What this task involves: Given the material below, output exactly the lines from the line with "Where should I click to: Click the Kintone" to the line with "Task: Click the disconnect from server icon", both ends included, and no other lines.

Data excerpts:
------------------------

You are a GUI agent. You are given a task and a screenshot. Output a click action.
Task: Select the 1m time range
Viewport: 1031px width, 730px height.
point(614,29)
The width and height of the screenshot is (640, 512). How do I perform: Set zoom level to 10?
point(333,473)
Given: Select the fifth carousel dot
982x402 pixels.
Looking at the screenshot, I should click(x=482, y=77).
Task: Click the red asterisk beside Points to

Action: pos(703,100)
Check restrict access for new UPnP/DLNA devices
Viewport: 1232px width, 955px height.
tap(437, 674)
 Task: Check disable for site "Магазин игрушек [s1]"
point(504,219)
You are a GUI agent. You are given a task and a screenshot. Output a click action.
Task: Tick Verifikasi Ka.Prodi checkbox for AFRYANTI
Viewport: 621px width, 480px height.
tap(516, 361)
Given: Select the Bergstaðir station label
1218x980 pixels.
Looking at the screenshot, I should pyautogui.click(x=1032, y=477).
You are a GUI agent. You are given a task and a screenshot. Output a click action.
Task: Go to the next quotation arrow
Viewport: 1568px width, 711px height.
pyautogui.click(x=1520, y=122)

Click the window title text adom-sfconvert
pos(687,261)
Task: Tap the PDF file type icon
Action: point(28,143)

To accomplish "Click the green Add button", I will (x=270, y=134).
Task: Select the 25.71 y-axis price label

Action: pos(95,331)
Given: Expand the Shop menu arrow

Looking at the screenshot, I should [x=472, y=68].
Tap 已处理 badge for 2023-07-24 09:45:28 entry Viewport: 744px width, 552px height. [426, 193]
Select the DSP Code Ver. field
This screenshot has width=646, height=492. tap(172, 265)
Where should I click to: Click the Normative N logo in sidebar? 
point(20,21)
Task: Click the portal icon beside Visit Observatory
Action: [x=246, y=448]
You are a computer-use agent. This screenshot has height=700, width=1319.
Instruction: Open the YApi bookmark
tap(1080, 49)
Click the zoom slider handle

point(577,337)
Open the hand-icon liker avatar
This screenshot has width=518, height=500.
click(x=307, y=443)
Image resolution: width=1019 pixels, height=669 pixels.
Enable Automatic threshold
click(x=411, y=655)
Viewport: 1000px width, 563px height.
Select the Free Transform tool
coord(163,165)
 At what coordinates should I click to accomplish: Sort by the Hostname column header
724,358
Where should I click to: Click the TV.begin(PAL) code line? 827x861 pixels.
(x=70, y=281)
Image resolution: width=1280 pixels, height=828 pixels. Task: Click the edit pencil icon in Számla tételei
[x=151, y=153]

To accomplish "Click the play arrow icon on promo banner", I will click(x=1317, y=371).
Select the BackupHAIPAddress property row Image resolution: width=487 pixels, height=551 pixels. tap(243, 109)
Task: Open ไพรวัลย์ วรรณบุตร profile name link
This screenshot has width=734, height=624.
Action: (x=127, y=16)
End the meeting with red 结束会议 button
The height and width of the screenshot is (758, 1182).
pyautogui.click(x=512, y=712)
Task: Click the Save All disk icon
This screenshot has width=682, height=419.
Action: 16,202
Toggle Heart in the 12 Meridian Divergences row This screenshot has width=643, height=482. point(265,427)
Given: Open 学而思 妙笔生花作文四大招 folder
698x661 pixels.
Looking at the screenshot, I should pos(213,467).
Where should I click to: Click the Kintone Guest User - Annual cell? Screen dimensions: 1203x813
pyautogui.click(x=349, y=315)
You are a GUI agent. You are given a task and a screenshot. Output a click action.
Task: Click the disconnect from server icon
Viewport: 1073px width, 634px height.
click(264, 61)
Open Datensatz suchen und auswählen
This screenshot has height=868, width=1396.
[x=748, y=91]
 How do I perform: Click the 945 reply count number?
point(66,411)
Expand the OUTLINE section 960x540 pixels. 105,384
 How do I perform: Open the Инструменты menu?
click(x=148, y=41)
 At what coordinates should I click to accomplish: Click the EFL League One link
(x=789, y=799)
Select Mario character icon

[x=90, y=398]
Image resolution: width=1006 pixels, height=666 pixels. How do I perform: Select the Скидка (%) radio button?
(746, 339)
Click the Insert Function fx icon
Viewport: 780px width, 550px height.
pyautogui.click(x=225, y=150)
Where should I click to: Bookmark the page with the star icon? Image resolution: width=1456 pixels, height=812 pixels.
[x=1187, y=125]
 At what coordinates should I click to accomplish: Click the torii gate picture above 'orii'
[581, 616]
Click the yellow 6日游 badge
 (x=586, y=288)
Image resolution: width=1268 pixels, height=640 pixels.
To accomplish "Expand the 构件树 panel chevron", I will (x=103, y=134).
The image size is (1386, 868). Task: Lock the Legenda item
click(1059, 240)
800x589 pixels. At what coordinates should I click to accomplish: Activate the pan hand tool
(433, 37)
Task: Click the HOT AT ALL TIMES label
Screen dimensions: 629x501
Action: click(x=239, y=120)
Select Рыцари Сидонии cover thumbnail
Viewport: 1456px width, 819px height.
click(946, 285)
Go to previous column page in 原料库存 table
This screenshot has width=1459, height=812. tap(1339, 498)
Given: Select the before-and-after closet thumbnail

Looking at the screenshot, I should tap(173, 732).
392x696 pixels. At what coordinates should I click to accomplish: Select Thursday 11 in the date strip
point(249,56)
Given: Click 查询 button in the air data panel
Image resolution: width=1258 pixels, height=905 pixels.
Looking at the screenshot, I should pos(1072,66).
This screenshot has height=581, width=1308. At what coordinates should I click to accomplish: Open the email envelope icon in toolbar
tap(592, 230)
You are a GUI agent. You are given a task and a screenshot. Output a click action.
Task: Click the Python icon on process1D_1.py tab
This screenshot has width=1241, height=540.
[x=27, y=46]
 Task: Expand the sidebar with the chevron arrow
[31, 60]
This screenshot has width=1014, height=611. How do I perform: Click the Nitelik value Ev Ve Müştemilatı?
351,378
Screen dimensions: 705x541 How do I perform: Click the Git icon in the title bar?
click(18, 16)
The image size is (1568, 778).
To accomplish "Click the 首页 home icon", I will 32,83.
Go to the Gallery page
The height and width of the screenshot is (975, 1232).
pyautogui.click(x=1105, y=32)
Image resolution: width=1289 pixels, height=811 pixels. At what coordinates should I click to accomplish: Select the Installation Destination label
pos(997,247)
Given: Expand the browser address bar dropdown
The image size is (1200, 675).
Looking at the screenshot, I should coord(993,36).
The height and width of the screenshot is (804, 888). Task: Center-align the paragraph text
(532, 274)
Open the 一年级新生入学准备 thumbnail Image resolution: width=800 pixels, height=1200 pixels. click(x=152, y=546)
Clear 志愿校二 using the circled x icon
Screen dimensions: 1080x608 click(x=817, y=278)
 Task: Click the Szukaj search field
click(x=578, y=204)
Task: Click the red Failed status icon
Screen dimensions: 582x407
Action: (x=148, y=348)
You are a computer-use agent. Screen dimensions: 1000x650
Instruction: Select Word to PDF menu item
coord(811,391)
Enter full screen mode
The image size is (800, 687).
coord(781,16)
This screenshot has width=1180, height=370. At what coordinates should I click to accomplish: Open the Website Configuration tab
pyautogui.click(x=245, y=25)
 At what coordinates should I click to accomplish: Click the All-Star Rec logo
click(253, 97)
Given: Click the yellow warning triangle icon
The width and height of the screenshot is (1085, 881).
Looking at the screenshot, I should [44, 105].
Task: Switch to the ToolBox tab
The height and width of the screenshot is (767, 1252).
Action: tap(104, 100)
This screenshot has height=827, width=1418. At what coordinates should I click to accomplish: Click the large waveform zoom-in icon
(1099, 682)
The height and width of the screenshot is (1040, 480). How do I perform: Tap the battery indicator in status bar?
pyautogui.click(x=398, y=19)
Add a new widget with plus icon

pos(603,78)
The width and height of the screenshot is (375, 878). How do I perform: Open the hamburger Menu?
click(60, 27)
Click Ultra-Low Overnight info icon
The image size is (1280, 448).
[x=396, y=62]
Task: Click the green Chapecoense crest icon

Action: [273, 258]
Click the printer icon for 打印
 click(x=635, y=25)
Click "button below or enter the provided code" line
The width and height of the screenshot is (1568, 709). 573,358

------------------------

Answer:
Where should I click to: Click the Kintone Guest User - Annual cell? Screen dimensions: 1203x813
pyautogui.click(x=349, y=315)
You are a GUI agent. You are given a task and a screenshot. Output a click action.
Task: Click the disconnect from server icon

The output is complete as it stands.